Transcribe, word for word and without additions, each line below from the one containing "758x440 pixels." through the one containing "The image size is (1590, 1113).", both ends included.
═══ Data records ═══
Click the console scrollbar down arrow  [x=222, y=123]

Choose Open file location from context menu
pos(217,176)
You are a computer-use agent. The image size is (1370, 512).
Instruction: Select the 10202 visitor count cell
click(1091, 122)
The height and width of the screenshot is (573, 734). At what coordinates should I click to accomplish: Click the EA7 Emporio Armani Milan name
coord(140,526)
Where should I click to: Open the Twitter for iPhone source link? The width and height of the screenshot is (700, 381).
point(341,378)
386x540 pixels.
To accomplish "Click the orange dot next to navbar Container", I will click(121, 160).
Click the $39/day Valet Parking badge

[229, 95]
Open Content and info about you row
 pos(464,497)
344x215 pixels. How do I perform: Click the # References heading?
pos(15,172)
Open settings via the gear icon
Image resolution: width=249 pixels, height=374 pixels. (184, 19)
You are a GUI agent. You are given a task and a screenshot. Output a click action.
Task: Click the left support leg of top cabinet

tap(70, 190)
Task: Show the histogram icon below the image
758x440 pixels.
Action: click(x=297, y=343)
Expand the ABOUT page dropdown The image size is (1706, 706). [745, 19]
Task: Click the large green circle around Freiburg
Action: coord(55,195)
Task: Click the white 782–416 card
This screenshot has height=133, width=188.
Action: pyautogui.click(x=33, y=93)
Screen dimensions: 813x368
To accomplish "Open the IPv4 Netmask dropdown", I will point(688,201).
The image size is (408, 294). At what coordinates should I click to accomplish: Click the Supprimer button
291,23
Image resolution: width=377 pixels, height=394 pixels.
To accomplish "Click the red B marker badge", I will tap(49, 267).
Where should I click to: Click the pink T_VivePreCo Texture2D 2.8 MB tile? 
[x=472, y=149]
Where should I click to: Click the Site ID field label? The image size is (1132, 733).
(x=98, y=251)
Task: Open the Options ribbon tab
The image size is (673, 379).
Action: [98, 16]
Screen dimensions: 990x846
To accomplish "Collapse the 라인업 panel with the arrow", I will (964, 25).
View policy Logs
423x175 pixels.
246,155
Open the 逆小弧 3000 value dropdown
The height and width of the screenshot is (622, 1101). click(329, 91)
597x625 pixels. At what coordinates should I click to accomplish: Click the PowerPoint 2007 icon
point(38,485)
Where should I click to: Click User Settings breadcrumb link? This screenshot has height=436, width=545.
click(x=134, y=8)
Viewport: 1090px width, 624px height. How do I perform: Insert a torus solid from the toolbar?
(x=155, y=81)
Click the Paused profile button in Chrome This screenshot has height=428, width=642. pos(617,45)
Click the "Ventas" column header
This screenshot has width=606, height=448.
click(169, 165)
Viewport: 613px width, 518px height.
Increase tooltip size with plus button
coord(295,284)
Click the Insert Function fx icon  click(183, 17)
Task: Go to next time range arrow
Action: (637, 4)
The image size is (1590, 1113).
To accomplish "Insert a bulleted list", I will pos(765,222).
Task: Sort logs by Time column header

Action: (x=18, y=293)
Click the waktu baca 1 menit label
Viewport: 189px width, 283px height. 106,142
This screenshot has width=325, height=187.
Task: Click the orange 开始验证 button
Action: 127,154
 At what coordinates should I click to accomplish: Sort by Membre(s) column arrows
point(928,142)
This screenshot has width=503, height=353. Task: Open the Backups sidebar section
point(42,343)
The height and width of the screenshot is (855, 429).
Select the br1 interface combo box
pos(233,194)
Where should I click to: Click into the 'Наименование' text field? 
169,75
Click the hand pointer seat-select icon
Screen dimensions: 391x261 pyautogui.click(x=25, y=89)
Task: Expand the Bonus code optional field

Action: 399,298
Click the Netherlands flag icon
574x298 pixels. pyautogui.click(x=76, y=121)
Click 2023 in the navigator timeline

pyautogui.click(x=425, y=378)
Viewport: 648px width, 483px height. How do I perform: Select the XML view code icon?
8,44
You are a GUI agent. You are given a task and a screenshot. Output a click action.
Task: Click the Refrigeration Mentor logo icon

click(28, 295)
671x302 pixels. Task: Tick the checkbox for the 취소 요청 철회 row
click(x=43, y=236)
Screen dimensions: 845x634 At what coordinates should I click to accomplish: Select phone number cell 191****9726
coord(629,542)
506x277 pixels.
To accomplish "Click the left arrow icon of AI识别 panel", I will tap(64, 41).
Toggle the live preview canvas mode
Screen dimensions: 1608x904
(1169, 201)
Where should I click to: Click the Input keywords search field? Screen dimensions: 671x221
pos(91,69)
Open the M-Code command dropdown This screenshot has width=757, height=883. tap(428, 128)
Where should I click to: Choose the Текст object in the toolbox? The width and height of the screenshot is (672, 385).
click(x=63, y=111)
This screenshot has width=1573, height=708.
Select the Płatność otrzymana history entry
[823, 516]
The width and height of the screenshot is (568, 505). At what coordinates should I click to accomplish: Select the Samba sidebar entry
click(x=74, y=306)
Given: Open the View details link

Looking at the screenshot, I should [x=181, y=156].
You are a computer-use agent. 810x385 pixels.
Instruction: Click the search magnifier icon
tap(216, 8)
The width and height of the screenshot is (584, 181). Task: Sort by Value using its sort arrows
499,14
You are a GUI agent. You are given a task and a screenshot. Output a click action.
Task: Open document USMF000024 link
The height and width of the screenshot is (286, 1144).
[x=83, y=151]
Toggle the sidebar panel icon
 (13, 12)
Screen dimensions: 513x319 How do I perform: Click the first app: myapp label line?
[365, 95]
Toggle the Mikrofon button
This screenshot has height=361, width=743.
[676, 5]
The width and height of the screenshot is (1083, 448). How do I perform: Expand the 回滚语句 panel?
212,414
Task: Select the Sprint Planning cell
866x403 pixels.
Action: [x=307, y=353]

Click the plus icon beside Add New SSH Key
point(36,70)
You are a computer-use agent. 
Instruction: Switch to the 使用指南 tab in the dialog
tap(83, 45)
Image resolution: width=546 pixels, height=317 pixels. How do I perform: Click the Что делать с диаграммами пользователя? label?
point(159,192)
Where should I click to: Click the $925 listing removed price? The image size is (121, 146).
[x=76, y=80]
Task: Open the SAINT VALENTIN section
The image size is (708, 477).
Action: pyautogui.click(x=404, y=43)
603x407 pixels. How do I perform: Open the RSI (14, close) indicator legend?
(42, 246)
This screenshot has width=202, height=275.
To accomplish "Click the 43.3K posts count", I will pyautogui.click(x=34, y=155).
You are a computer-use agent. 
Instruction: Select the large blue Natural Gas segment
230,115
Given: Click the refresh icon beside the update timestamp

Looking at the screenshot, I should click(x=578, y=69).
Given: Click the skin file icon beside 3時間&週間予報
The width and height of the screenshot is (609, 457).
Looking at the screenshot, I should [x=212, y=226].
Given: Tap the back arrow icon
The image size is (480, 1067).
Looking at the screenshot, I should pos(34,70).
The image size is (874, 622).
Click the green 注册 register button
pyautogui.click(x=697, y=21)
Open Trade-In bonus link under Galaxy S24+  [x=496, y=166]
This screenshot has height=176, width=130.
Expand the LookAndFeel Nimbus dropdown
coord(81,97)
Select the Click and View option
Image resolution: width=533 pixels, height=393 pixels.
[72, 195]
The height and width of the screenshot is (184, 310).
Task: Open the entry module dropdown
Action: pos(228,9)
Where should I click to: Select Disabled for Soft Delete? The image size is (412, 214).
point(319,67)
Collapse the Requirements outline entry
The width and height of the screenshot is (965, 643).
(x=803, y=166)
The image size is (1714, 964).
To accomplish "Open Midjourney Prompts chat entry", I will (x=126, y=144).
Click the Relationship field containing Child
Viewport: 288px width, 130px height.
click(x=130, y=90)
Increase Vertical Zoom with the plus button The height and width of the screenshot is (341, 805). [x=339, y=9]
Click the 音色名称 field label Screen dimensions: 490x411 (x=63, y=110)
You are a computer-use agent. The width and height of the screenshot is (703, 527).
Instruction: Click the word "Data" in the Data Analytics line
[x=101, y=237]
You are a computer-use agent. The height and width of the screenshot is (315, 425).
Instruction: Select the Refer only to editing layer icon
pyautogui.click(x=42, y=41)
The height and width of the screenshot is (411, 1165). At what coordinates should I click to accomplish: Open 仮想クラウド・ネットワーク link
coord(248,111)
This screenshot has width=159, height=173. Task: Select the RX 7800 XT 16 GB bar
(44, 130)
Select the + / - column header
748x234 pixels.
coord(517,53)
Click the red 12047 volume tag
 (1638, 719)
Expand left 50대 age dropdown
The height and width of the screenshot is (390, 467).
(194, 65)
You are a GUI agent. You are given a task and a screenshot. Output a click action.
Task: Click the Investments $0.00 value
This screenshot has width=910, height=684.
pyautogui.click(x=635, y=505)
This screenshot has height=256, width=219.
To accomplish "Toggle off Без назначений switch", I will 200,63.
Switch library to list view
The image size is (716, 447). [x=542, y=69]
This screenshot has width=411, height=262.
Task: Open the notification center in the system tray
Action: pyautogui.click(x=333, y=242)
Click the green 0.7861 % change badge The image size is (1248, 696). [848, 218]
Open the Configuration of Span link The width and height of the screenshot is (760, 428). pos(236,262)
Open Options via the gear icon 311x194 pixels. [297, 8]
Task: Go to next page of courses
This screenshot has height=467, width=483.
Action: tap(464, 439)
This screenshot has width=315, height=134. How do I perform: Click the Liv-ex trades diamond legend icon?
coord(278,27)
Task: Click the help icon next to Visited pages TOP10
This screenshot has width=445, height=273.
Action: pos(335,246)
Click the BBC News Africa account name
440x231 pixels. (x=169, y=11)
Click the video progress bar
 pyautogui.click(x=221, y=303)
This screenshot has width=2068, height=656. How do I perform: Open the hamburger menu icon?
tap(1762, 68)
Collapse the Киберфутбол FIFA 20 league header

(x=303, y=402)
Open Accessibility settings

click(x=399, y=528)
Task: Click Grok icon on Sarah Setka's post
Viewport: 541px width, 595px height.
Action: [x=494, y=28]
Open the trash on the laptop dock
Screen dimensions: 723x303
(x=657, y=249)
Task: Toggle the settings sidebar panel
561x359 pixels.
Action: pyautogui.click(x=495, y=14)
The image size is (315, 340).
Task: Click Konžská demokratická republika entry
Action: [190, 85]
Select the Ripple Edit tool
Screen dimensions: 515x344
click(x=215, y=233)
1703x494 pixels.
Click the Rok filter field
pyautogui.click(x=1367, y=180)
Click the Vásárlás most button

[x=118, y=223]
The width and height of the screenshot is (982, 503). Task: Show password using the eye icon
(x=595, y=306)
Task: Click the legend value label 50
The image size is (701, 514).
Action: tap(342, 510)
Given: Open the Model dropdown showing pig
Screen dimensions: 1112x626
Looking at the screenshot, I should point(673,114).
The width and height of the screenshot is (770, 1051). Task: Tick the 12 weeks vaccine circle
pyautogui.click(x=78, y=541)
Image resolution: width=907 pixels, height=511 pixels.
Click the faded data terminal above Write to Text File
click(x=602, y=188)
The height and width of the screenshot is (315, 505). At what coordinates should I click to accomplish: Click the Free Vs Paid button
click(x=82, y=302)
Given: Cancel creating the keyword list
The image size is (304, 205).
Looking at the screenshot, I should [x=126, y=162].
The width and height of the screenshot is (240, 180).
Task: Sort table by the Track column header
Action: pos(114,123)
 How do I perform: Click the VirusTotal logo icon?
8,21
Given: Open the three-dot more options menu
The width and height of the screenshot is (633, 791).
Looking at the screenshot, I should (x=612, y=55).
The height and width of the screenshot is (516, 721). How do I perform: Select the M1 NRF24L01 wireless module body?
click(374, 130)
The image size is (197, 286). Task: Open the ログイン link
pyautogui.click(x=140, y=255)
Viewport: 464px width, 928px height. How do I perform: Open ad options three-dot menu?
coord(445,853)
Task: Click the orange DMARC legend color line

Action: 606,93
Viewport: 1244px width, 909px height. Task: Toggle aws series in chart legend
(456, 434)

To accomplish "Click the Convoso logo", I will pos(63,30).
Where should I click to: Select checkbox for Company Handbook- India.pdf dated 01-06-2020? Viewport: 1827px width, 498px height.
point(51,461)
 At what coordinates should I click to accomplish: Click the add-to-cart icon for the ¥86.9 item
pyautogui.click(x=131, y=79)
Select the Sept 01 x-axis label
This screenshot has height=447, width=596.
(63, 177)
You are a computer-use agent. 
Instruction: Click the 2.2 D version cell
═══
— Answer space —
758x440 pixels.
Action: click(x=297, y=343)
Expand the ABOUT page dropdown The image size is (1706, 706). [745, 19]
Task: Click the large green circle around Freiburg
Action: coord(55,195)
Task: Click the white 782–416 card
This screenshot has height=133, width=188.
Action: pyautogui.click(x=33, y=93)
Screen dimensions: 813x368
To accomplish "Open the IPv4 Netmask dropdown", I will point(688,201).
The image size is (408, 294). At what coordinates should I click to accomplish: Click the Supprimer button
291,23
Image resolution: width=377 pixels, height=394 pixels.
To accomplish "Click the red B marker badge", I will tap(49, 267).
Where should I click to: Click the pink T_VivePreCo Texture2D 2.8 MB tile? 
[x=472, y=149]
Where should I click to: Click the Site ID field label? The image size is (1132, 733).
(x=98, y=251)
Task: Open the Options ribbon tab
The image size is (673, 379).
Action: [98, 16]
Screen dimensions: 990x846
To accomplish "Collapse the 라인업 panel with the arrow", I will (964, 25).
View policy Logs
423x175 pixels.
246,155
Open the 逆小弧 3000 value dropdown
The height and width of the screenshot is (622, 1101). click(329, 91)
597x625 pixels. At what coordinates should I click to accomplish: Click the PowerPoint 2007 icon
point(38,485)
Where should I click to: Click User Settings breadcrumb link? This screenshot has height=436, width=545.
click(x=134, y=8)
Viewport: 1090px width, 624px height. How do I perform: Insert a torus solid from the toolbar?
(x=155, y=81)
Click the Paused profile button in Chrome This screenshot has height=428, width=642. pos(617,45)
Click the "Ventas" column header
This screenshot has width=606, height=448.
click(169, 165)
Viewport: 613px width, 518px height.
Increase tooltip size with plus button
coord(295,284)
Click the Insert Function fx icon  click(183, 17)
Task: Go to next time range arrow
Action: (637, 4)
The image size is (1590, 1113).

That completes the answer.